DAFTAR SOAL
A. Menurut berita ledakan di Kashmir, di desa mana ledakan itu terjadi?
B. Lanjutkan berita ledakan di Kashmir itu mulai dari sesudah kalimat terakhirnya.

KUTIPAN
◆ ◆ ◆ ◆

KASHMIR (Arrahmah.id) – Dua anak tewas dan lima warga sipil lainnya terluka dalam ledakan di sebuah desa di Kashmir yang diduduki India, sehari setelah penyerang menyemprotkan peluru ke arah deretan rumah di daerah yang sama, menewaskan sedikitnya empat orang, kata polisi.
Ledakan itu terjadi di dekat salah satu rumah yang ditargetkan pada Senin malam (2/1/2023) di desa Dhangri di distrik Rajouri selatan.
Seorang anak laki-laki berusia lima tahun dan seorang gadis berusia 12 tahun tewas dalam ledakan itu, kata para pejabat, menambahkan bahwa yang terluka sedang dirawat di rumah sakit, lansir Al Jazeera.
Pada Ahad malam, dua pria bersenjata tanpa pandang bulu melepaskan tembakan ke tiga rumah di Dhangri, kata petugas polisi Mukesh Singh kepada wartawan. Dia mengatakan empat warga sipil tewas dan lima lainnya luka-luka.
Polisi menyalahkan penyerang bersenjata yang melakukan dua serangan di Dhangri, yang dekat dengan Garis Kontrol militer yang membagi wilayah Himalaya yang disengketakan antara India dan Pakistan.

◆ ◆ ◆ ◆

KUMPULAN DATA

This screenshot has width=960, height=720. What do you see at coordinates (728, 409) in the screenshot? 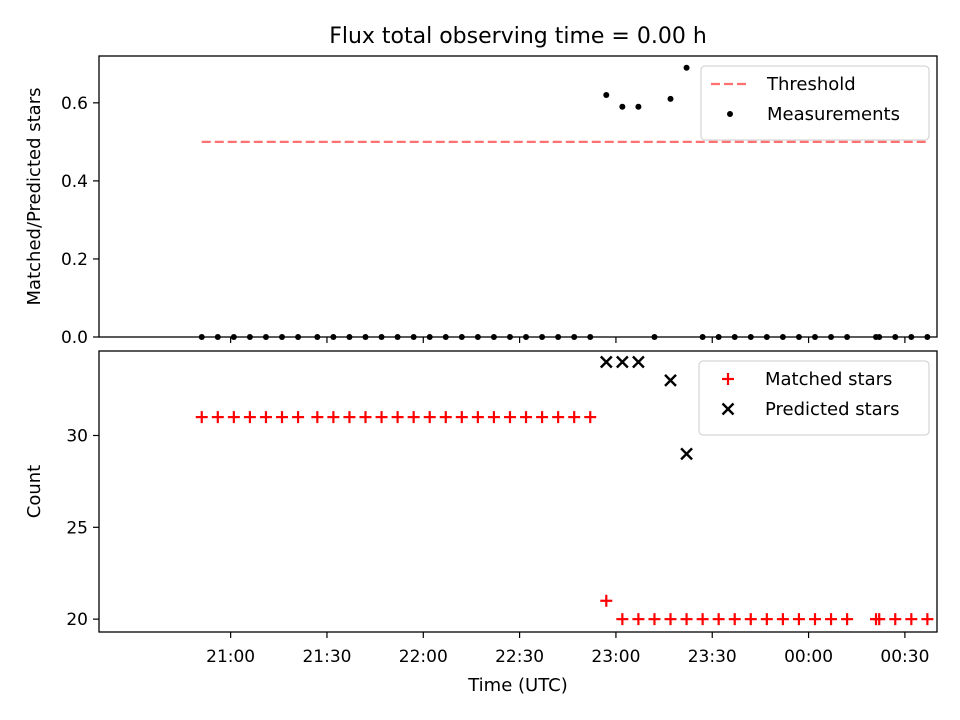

◆ ◆ ◆ ◆

JAWABAN TIAP SOAL
A. Di desa Dhangri, distrik Rajouri selatan.

B.
Tidak jelas apakah bahan peledak itu ditinggalkan oleh para penyerang yang menyerang pada Ahad malam. Pihak berwenang mendesak polisi dan tentara ke daerah itu dan sedang mencari para penyerang.
Dhangri adalah desa mayoritas Hindu dan semua korban dalam dua insiden tersebut adalah umat Hindu.
Ratusan orang berkumpul di Dhangri untuk memprotes pembunuhan pada Senin (2/1), meneriakkan slogan-slogan yang mencela para penyerang.
Mereka menjejerkan jenazah korban di alun-alun utama dan menolak untuk melakukan kremasi sambil menuntut administrator tertinggi New Delhi di wilayah tersebut, Manoj Sinha, mengunjungi desa tersebut.
Hampir tiga lusin orang di selatan kota Jammu juga memprotes pembunuhan yang dikutuk Sinha sebagai “serangan teror pengecut”.
“Saya meyakinkan orang-orang bahwa mereka yang berada di balik serangan keji ini tidak akan luput dari hukuman,” katanya.
Kemudian pada Senin, Sinha mengunjungi desa tersebut
India dan Pakistan masing-masing mengklaim wilayah Kashmir yang terbagi secara keseluruhan.
Pemberontak di Kashmir yang diduduki India telah berperang melawan pemerintahan New Delhi sejak 1989. Sebagian besar Muslim Kashmir mendukung tujuan pemberontak untuk menyatukan wilayah tersebut, baik di bawah pemerintahan Pakistan atau sebagai negara merdeka.
Pejabat India mengatakan sedikitnya 172 tersangka pemberontak dan 26 personel angkatan bersenjata tewas dalam pertempuran tahun lalu.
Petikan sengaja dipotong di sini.